━━ Input records ━━

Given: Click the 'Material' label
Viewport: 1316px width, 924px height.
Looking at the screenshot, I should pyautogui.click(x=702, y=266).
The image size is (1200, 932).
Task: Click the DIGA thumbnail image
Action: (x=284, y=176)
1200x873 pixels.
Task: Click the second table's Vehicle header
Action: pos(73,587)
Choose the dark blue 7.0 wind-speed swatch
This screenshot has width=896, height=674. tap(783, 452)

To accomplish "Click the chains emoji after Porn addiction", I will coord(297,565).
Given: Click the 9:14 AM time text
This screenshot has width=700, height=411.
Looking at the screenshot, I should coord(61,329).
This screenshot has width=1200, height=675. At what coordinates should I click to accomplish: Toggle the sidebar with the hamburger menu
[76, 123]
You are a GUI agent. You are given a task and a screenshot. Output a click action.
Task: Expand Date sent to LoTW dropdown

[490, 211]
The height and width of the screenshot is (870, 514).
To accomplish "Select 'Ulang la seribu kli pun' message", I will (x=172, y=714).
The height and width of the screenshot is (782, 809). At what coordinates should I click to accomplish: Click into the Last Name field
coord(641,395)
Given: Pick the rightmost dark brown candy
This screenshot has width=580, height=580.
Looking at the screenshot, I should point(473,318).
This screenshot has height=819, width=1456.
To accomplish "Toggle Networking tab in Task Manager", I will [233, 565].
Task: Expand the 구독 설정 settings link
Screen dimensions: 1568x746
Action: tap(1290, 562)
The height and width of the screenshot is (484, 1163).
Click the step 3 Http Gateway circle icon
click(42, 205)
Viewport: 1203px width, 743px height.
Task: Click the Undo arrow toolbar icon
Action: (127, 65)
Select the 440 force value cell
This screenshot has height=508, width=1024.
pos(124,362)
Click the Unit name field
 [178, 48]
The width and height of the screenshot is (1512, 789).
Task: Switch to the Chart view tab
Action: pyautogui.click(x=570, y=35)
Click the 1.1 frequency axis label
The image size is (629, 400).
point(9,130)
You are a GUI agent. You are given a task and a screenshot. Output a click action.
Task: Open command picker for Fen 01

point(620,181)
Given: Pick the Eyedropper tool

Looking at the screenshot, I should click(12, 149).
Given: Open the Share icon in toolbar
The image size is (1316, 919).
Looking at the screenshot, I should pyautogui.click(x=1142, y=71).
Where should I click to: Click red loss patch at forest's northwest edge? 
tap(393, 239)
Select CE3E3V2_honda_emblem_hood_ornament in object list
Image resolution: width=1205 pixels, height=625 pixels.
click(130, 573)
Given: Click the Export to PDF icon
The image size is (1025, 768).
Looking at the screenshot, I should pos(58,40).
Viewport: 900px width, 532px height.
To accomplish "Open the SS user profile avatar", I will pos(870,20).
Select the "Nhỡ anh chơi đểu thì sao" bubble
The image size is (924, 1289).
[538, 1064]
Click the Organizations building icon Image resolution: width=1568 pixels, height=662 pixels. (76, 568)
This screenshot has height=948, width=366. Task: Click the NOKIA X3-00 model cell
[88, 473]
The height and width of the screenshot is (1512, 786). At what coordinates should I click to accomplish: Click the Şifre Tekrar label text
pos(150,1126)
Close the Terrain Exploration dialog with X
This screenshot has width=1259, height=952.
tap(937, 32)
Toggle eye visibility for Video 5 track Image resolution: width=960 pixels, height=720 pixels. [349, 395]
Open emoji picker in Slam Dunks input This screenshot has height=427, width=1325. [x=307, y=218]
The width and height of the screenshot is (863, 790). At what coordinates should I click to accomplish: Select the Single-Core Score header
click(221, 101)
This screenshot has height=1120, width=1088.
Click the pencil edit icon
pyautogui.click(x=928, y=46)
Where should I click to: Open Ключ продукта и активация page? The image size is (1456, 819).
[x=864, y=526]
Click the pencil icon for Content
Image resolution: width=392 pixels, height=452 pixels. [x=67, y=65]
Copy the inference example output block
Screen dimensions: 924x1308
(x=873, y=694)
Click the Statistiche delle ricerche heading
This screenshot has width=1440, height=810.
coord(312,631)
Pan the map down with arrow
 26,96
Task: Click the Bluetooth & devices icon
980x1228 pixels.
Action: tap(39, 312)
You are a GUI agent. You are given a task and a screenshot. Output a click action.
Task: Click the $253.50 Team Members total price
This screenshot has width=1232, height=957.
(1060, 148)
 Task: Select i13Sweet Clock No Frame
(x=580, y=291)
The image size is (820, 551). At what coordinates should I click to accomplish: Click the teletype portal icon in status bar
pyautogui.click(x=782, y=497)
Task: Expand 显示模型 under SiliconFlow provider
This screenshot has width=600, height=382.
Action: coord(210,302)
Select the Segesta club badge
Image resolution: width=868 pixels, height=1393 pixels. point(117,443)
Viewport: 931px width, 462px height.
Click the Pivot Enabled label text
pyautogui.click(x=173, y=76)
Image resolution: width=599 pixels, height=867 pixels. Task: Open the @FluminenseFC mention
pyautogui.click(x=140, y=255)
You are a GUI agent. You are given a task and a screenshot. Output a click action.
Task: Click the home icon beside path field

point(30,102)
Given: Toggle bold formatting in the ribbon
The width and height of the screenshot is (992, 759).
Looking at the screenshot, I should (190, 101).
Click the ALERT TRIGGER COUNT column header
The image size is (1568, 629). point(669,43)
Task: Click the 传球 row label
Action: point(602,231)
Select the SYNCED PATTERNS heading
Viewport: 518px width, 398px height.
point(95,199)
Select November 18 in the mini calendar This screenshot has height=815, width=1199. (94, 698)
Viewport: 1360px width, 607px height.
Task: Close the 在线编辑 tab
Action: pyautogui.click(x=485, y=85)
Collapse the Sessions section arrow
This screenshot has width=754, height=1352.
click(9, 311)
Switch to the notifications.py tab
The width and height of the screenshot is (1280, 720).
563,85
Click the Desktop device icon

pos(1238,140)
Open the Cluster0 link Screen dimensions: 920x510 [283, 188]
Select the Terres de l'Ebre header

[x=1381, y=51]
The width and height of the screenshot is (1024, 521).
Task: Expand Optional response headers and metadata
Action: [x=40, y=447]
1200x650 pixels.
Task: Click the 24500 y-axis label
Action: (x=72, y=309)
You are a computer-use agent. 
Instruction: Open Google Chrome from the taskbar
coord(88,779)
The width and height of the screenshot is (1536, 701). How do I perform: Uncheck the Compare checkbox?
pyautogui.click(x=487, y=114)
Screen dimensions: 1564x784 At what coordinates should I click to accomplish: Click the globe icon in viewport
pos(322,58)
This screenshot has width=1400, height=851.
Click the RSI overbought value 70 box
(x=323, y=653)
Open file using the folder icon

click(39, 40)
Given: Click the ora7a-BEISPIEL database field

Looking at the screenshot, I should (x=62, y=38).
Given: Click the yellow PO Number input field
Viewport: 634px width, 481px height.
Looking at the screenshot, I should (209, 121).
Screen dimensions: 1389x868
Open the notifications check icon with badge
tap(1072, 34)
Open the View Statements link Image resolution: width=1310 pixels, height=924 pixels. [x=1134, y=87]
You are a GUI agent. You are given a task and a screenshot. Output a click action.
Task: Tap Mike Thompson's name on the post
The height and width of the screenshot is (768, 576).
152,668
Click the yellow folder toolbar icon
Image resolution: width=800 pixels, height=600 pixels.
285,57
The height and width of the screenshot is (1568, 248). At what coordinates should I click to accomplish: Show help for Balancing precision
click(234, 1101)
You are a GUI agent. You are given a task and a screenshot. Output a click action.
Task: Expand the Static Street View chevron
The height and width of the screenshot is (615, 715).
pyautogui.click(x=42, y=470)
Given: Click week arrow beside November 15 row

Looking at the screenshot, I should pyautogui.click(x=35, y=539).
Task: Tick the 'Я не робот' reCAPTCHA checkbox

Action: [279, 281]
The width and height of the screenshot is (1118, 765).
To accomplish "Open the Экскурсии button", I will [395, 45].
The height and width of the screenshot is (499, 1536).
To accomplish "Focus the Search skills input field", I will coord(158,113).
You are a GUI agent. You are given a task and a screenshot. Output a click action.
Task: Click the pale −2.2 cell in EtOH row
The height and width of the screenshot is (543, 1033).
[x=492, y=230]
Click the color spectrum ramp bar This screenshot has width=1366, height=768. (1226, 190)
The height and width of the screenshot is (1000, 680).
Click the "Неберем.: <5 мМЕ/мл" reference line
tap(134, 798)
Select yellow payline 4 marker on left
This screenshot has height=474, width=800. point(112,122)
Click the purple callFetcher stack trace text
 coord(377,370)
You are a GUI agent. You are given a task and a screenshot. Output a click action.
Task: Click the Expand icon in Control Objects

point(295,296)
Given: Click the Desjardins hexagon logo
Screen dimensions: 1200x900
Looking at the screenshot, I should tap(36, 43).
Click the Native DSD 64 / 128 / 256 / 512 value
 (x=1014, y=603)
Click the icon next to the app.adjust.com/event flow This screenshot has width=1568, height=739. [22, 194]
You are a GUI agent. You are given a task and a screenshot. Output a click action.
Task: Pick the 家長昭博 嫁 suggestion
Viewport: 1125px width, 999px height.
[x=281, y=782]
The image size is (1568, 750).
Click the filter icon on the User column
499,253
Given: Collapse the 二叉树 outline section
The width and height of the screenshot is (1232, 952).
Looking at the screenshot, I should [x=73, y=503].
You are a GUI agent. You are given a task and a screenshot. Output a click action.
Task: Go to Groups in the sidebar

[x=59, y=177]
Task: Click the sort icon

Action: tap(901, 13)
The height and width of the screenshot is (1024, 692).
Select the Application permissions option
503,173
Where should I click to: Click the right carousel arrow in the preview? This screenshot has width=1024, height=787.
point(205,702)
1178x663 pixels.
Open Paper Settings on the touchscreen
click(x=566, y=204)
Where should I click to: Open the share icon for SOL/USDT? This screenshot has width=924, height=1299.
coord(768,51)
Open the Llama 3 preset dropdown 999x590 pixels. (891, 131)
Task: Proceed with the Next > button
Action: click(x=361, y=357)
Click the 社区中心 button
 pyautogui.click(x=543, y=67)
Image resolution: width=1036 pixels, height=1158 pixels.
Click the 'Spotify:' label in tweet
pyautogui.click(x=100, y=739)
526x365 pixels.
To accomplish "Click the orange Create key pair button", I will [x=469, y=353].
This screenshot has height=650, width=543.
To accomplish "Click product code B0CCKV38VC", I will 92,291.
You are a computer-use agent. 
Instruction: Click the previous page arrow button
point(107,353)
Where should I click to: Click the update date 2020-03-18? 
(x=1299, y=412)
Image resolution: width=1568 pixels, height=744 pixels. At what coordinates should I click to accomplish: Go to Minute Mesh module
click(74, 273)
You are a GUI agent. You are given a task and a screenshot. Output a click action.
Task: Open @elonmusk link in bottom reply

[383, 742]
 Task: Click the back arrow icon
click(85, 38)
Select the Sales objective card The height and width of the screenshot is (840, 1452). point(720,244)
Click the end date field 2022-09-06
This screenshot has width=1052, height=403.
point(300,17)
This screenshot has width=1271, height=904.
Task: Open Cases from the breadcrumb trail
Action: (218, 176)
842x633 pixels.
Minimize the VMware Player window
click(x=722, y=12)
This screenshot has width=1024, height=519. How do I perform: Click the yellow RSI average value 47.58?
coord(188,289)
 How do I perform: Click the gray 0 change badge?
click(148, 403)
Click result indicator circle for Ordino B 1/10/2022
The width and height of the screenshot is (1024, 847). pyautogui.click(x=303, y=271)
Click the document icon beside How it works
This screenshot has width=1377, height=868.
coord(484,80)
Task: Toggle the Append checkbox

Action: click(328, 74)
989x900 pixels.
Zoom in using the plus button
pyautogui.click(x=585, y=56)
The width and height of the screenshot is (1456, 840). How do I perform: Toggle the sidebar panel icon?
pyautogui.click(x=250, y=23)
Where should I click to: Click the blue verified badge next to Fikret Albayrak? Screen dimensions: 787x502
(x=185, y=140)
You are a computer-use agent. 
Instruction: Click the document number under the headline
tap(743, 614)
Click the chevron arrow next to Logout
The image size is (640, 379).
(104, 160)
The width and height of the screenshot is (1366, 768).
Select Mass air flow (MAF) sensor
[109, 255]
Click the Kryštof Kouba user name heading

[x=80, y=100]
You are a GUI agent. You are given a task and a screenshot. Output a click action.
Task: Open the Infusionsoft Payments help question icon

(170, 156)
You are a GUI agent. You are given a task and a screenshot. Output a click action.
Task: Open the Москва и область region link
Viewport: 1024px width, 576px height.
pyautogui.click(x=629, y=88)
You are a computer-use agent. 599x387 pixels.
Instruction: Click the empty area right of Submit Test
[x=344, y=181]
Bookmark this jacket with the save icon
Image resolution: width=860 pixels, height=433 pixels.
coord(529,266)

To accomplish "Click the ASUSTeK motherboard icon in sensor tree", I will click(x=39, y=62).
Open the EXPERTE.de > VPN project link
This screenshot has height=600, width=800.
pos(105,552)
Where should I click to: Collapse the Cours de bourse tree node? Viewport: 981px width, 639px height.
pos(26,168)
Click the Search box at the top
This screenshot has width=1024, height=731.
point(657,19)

━━━

- **Prompt**: Determine how many lines in the records above hold the word "emoji", and answer with that number only.

- **Result below**: 2